• **Task goal**:
Go through the data and report each line that holds the string "click".

• **Records supplied**:
>>
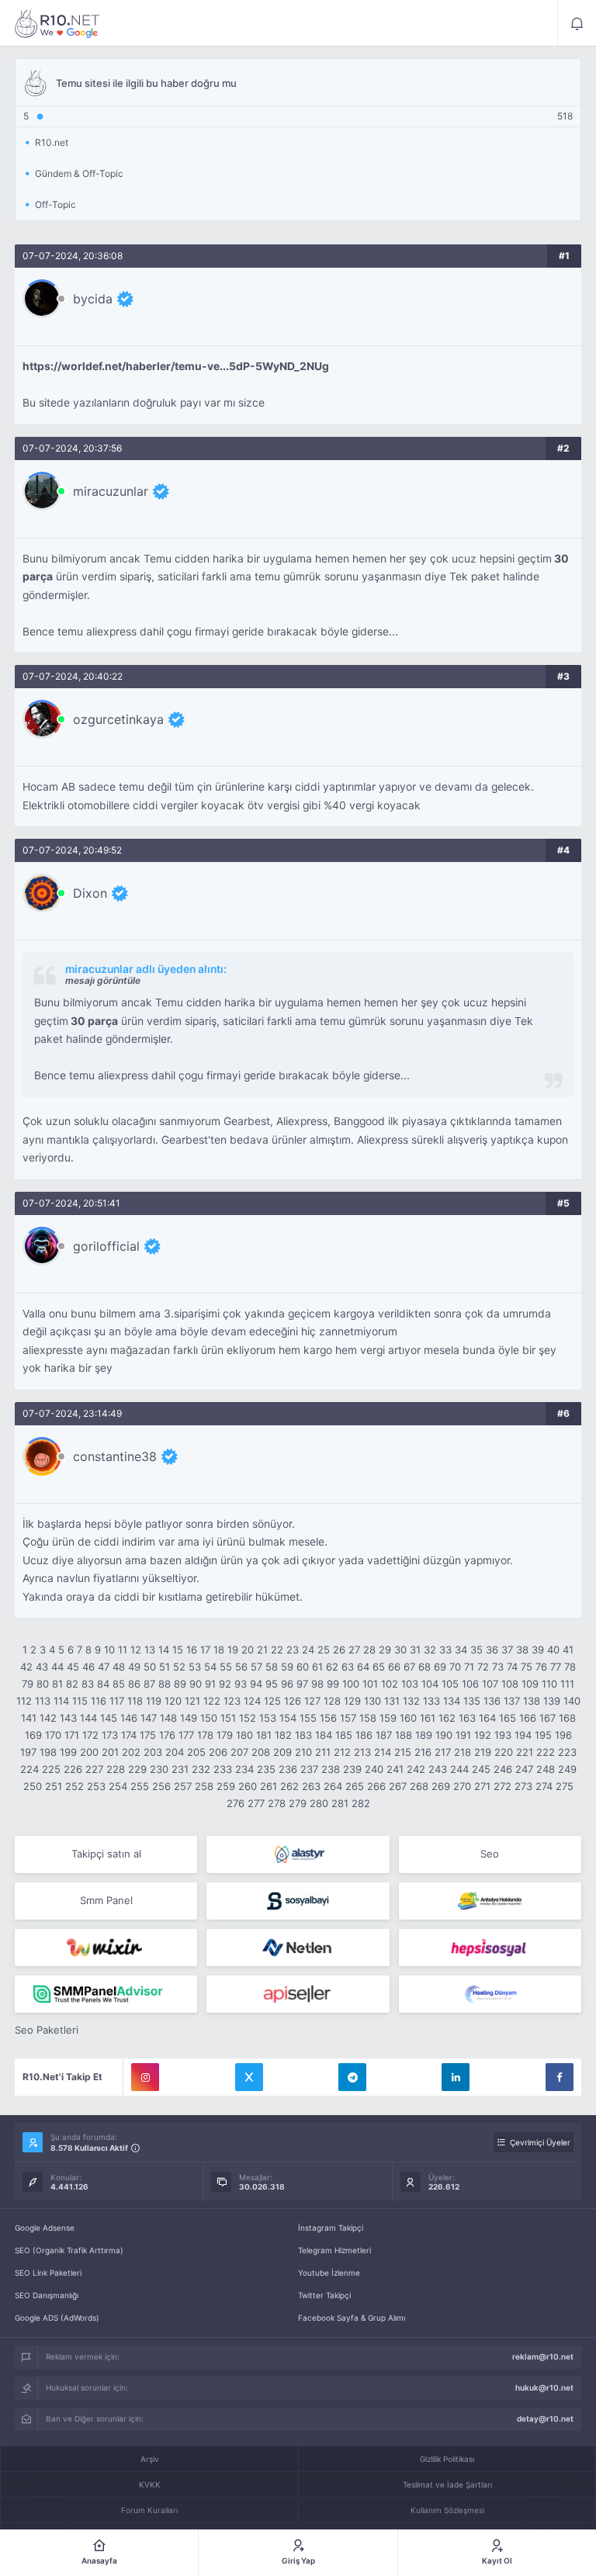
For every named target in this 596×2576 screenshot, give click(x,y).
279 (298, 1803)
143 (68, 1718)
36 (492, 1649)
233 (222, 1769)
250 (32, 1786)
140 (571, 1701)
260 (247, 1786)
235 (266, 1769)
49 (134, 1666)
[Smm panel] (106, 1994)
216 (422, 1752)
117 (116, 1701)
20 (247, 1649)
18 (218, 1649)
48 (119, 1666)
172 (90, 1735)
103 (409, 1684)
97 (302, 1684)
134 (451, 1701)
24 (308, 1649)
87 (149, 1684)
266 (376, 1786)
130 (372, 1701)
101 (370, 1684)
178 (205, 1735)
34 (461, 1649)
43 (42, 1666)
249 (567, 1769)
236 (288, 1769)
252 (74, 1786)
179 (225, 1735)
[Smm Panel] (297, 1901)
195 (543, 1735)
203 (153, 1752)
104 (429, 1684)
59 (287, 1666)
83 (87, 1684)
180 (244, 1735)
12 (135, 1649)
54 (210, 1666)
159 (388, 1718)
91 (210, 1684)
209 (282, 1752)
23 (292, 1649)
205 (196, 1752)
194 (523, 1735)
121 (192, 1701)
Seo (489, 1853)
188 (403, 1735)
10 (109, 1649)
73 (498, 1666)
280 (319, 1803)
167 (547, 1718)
<<
>>
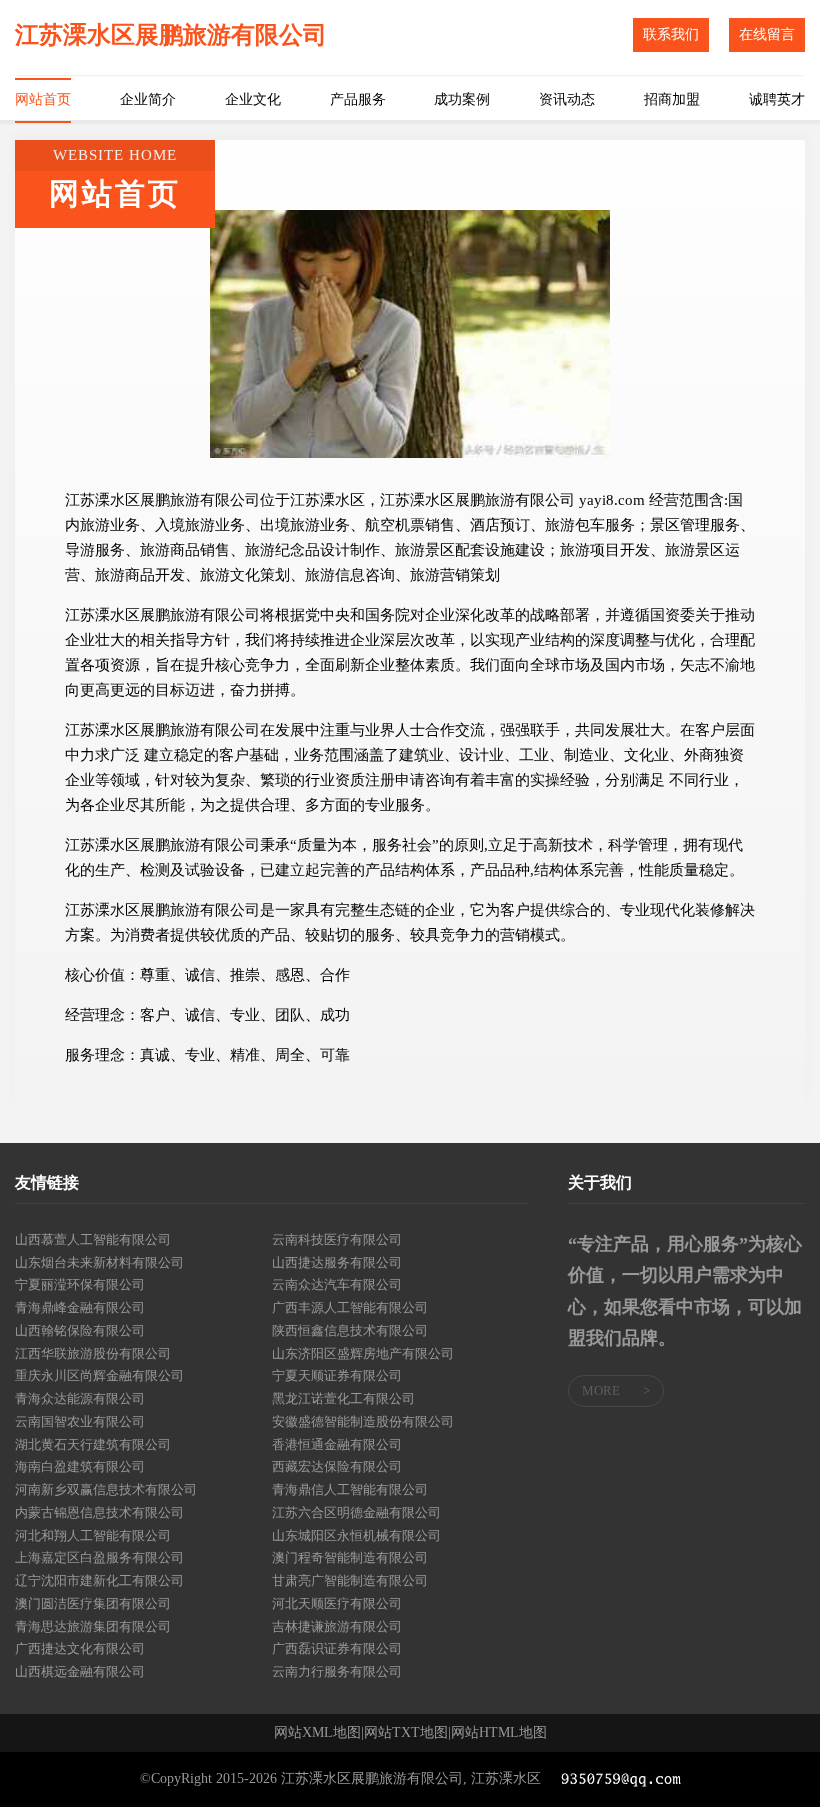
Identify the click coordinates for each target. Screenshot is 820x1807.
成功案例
<<
• **Answer box**:
For every named target in this 596×2576 screenshot, give click(x,y).
Identify the click coordinates for each target. Screenshot is 820x1807.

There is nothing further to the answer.